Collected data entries

- - - - - - -

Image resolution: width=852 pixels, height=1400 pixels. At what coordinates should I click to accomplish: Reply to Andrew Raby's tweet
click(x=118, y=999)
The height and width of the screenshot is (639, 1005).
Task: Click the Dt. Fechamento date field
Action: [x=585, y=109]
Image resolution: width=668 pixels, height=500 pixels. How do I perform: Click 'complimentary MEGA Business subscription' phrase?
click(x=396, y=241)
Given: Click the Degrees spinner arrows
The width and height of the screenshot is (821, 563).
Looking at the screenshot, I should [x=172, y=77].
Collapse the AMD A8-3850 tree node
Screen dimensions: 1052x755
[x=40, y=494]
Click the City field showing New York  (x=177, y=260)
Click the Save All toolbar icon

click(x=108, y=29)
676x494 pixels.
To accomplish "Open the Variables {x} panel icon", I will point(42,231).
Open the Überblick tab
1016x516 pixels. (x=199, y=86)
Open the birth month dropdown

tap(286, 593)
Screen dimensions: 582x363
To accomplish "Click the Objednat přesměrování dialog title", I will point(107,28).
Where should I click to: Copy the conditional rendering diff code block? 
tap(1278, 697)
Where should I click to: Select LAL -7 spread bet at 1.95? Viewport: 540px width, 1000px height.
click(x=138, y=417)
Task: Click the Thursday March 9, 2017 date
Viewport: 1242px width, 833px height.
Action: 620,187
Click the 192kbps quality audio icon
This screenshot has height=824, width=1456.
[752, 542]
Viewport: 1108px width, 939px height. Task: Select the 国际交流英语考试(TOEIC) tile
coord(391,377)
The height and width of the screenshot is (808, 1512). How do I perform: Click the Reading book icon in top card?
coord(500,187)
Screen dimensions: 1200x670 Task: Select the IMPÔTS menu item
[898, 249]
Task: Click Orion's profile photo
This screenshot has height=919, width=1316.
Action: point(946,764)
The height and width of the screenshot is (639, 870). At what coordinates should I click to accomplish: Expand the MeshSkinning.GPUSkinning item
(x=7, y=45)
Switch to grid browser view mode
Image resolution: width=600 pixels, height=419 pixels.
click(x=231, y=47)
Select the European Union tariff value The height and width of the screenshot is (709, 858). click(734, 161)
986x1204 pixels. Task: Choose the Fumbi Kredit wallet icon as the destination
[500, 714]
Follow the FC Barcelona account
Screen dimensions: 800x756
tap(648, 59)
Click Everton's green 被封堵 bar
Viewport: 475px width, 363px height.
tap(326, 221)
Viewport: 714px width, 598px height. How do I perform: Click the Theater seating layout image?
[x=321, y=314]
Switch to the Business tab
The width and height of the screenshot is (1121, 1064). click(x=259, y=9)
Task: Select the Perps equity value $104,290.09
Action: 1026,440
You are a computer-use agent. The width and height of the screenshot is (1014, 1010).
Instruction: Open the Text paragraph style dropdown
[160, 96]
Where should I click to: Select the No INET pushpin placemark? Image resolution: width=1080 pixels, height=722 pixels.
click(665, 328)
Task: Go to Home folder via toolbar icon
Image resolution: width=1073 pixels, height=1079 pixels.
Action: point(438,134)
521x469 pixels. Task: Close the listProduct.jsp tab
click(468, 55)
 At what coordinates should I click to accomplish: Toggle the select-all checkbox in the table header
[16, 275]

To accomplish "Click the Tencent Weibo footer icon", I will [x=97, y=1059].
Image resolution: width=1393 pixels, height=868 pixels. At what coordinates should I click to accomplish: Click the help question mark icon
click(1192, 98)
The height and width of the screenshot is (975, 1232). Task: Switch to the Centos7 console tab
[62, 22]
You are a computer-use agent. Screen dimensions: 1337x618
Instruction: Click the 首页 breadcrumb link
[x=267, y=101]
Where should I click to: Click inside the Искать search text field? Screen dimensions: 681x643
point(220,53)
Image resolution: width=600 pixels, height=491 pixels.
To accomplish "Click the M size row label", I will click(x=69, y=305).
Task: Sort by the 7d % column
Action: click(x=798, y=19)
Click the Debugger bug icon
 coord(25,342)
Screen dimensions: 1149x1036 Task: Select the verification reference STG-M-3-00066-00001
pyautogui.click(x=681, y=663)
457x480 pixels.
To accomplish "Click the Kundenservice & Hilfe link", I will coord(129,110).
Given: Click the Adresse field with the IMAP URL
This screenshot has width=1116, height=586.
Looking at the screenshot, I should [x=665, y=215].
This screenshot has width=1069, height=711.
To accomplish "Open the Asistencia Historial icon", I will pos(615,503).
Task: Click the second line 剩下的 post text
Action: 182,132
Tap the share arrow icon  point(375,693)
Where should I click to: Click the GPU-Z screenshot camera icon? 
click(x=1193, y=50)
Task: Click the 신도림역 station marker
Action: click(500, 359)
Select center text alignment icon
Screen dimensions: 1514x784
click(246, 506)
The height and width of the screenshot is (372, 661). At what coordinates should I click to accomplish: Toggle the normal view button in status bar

- - - - - - -

WHAT NEEDS TO BE DONE -
Copy out the entries above again, keeping them exact.

YOUR SOLUTION -
Image resolution: width=852 pixels, height=1400 pixels. At what coordinates should I click to accomplish: Reply to Andrew Raby's tweet
click(x=118, y=999)
The height and width of the screenshot is (639, 1005).
Task: Click the Dt. Fechamento date field
Action: [x=585, y=109]
Image resolution: width=668 pixels, height=500 pixels. How do I perform: Click 'complimentary MEGA Business subscription' phrase?
click(x=396, y=241)
Given: Click the Degrees spinner arrows
The width and height of the screenshot is (821, 563).
Looking at the screenshot, I should [x=172, y=77].
Collapse the AMD A8-3850 tree node
Screen dimensions: 1052x755
[x=40, y=494]
Click the City field showing New York  (x=177, y=260)
Click the Save All toolbar icon

click(x=108, y=29)
676x494 pixels.
To accomplish "Open the Variables {x} panel icon", I will point(42,231).
Open the Überblick tab
1016x516 pixels. (x=199, y=86)
Open the birth month dropdown

tap(286, 593)
Screen dimensions: 582x363
To accomplish "Click the Objednat přesměrování dialog title", I will point(107,28).
Where should I click to: Copy the conditional rendering diff code block? 
tap(1278, 697)
Where should I click to: Select LAL -7 spread bet at 1.95? Viewport: 540px width, 1000px height.
click(x=138, y=417)
Task: Click the Thursday March 9, 2017 date
Viewport: 1242px width, 833px height.
Action: 620,187
Click the 192kbps quality audio icon
This screenshot has height=824, width=1456.
[752, 542]
Viewport: 1108px width, 939px height. Task: Select the 国际交流英语考试(TOEIC) tile
coord(391,377)
The height and width of the screenshot is (808, 1512). How do I perform: Click the Reading book icon in top card?
coord(500,187)
Screen dimensions: 1200x670 Task: Select the IMPÔTS menu item
[898, 249]
Task: Click Orion's profile photo
This screenshot has height=919, width=1316.
Action: point(946,764)
The height and width of the screenshot is (639, 870). At what coordinates should I click to accomplish: Expand the MeshSkinning.GPUSkinning item
(x=7, y=45)
Switch to grid browser view mode
Image resolution: width=600 pixels, height=419 pixels.
click(x=231, y=47)
Select the European Union tariff value The height and width of the screenshot is (709, 858). click(734, 161)
986x1204 pixels. Task: Choose the Fumbi Kredit wallet icon as the destination
[500, 714]
Follow the FC Barcelona account
Screen dimensions: 800x756
tap(648, 59)
Click Everton's green 被封堵 bar
Viewport: 475px width, 363px height.
tap(326, 221)
Viewport: 714px width, 598px height. How do I perform: Click the Theater seating layout image?
[x=321, y=314]
Switch to the Business tab
The width and height of the screenshot is (1121, 1064). click(x=259, y=9)
Task: Select the Perps equity value $104,290.09
Action: 1026,440
You are a computer-use agent. The width and height of the screenshot is (1014, 1010).
Instruction: Open the Text paragraph style dropdown
[160, 96]
Where should I click to: Select the No INET pushpin placemark? Image resolution: width=1080 pixels, height=722 pixels.
click(665, 328)
Task: Go to Home folder via toolbar icon
Image resolution: width=1073 pixels, height=1079 pixels.
Action: point(438,134)
521x469 pixels. Task: Close the listProduct.jsp tab
click(468, 55)
 At what coordinates should I click to accomplish: Toggle the select-all checkbox in the table header
[16, 275]

To accomplish "Click the Tencent Weibo footer icon", I will [x=97, y=1059].
Image resolution: width=1393 pixels, height=868 pixels. At what coordinates should I click to accomplish: Click the help question mark icon
click(1192, 98)
The height and width of the screenshot is (975, 1232). Task: Switch to the Centos7 console tab
[62, 22]
You are a computer-use agent. Screen dimensions: 1337x618
Instruction: Click the 首页 breadcrumb link
[x=267, y=101]
Where should I click to: Click inside the Искать search text field? Screen dimensions: 681x643
point(220,53)
Image resolution: width=600 pixels, height=491 pixels.
To accomplish "Click the M size row label", I will click(x=69, y=305).
Task: Sort by the 7d % column
Action: click(x=798, y=19)
Click the Debugger bug icon
 coord(25,342)
Screen dimensions: 1149x1036 Task: Select the verification reference STG-M-3-00066-00001
pyautogui.click(x=681, y=663)
457x480 pixels.
To accomplish "Click the Kundenservice & Hilfe link", I will coord(129,110).
Given: Click the Adresse field with the IMAP URL
This screenshot has width=1116, height=586.
Looking at the screenshot, I should [x=665, y=215].
This screenshot has width=1069, height=711.
To accomplish "Open the Asistencia Historial icon", I will pos(615,503).
Task: Click the second line 剩下的 post text
Action: 182,132
Tap the share arrow icon  point(375,693)
Where should I click to: Click the GPU-Z screenshot camera icon? 
click(x=1193, y=50)
Task: Click the 신도림역 station marker
Action: click(500, 359)
Select center text alignment icon
Screen dimensions: 1514x784
click(246, 506)
The height and width of the screenshot is (372, 661). At what coordinates should I click to accomplish: Toggle the normal view button in status bar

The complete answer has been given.